Exclude the pictures, then repeat exactly each line from the one containing "Instruction: Select the" to the final line of the records that follow.
☆ ☆ ☆ ☆ ☆
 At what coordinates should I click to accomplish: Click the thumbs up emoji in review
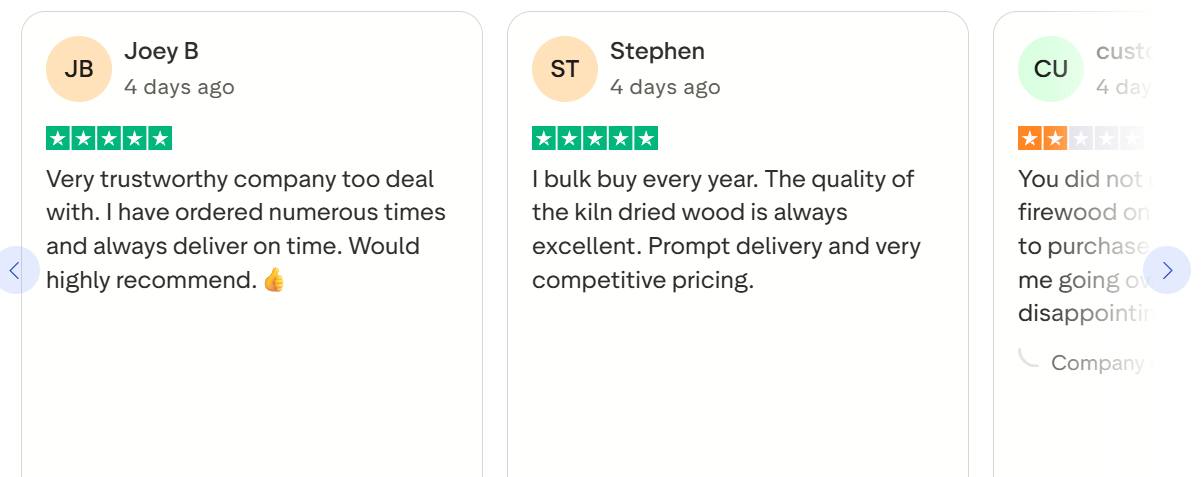[274, 281]
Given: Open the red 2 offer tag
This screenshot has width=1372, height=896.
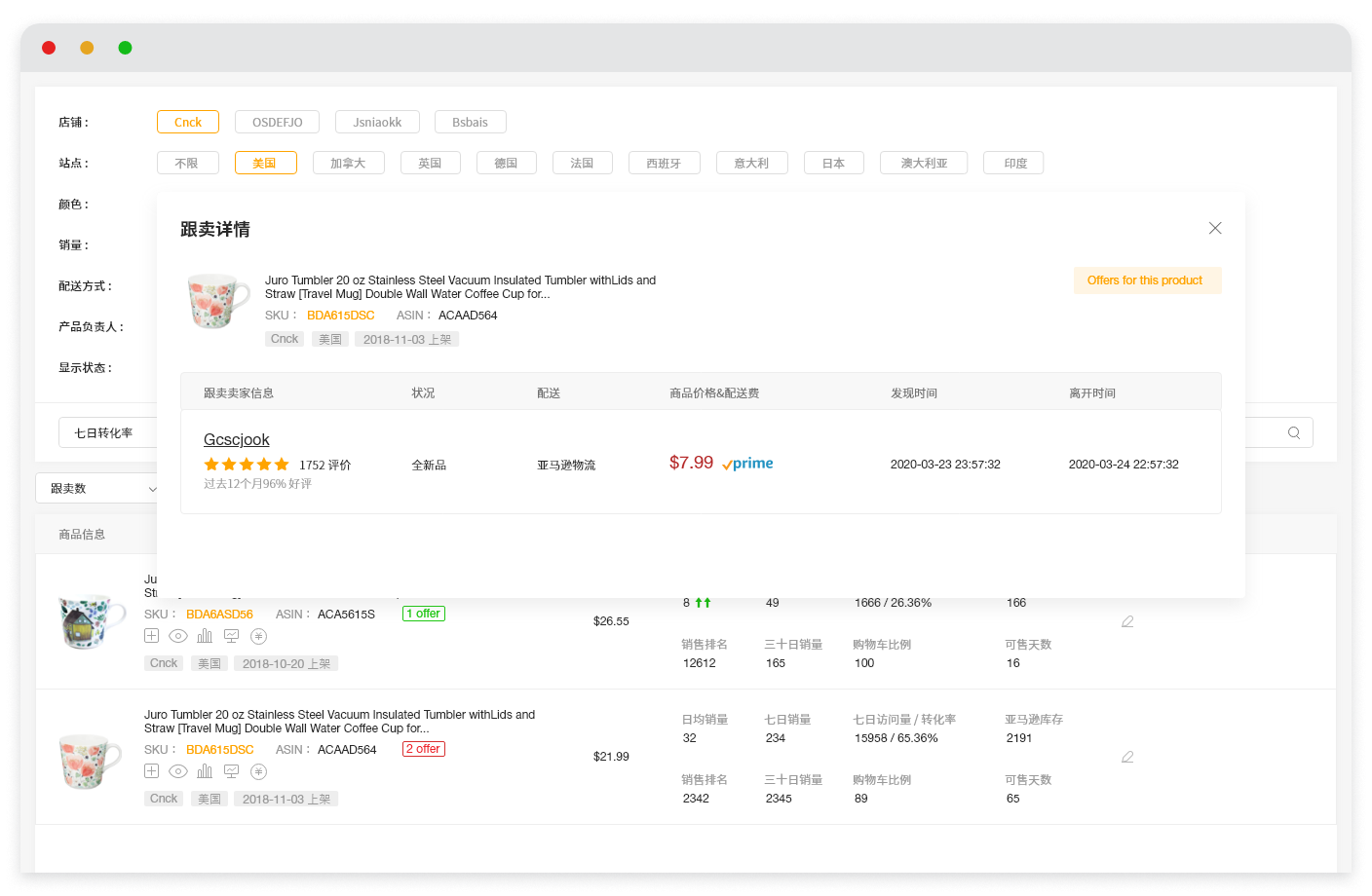Looking at the screenshot, I should point(424,749).
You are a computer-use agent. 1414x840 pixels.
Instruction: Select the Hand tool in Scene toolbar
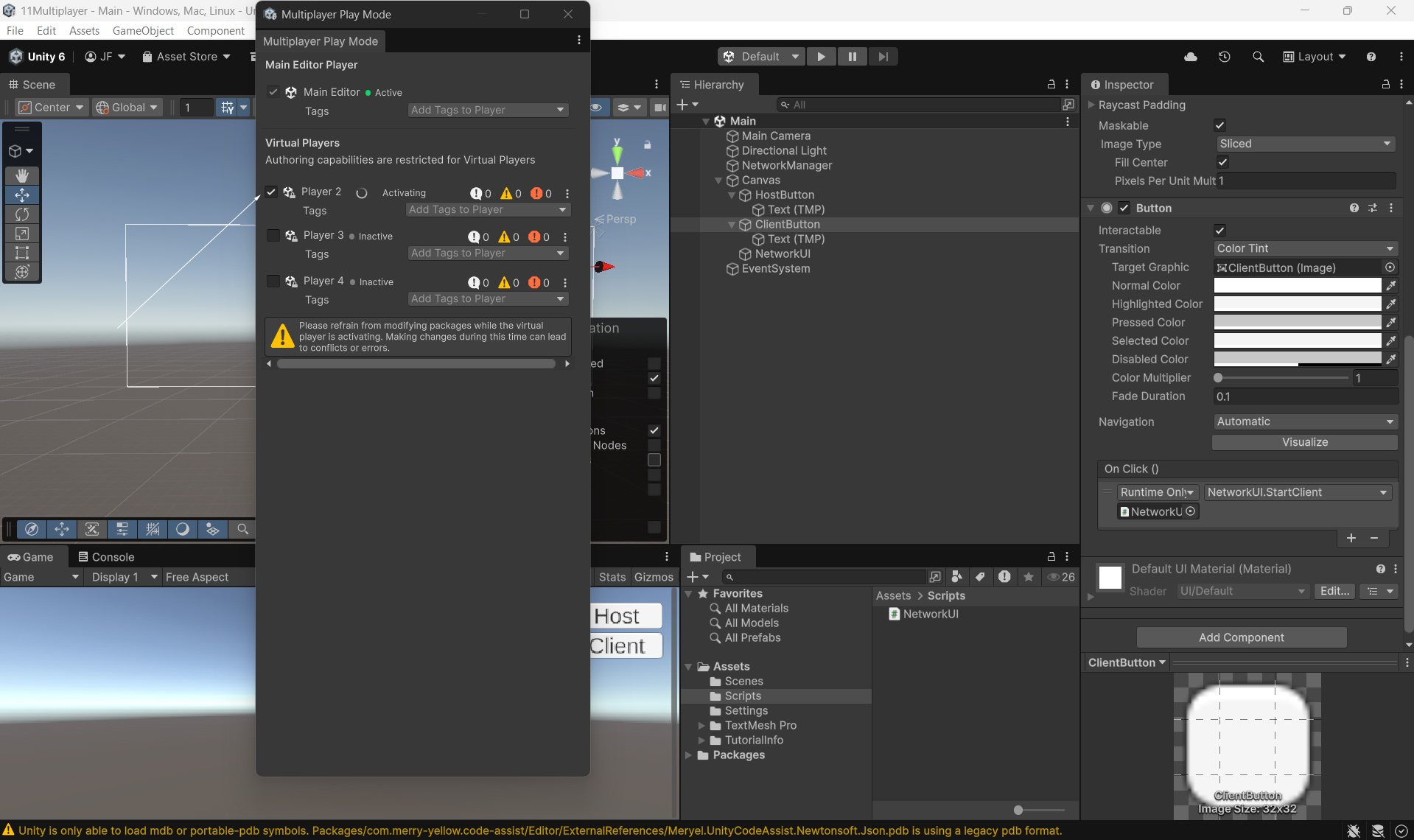[22, 175]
☆ ☆ ☆ ☆ ☆
### SOLUTION FOR THIS EXERCISE
Instruction: Select the Hand tool in Scene toolbar
[22, 175]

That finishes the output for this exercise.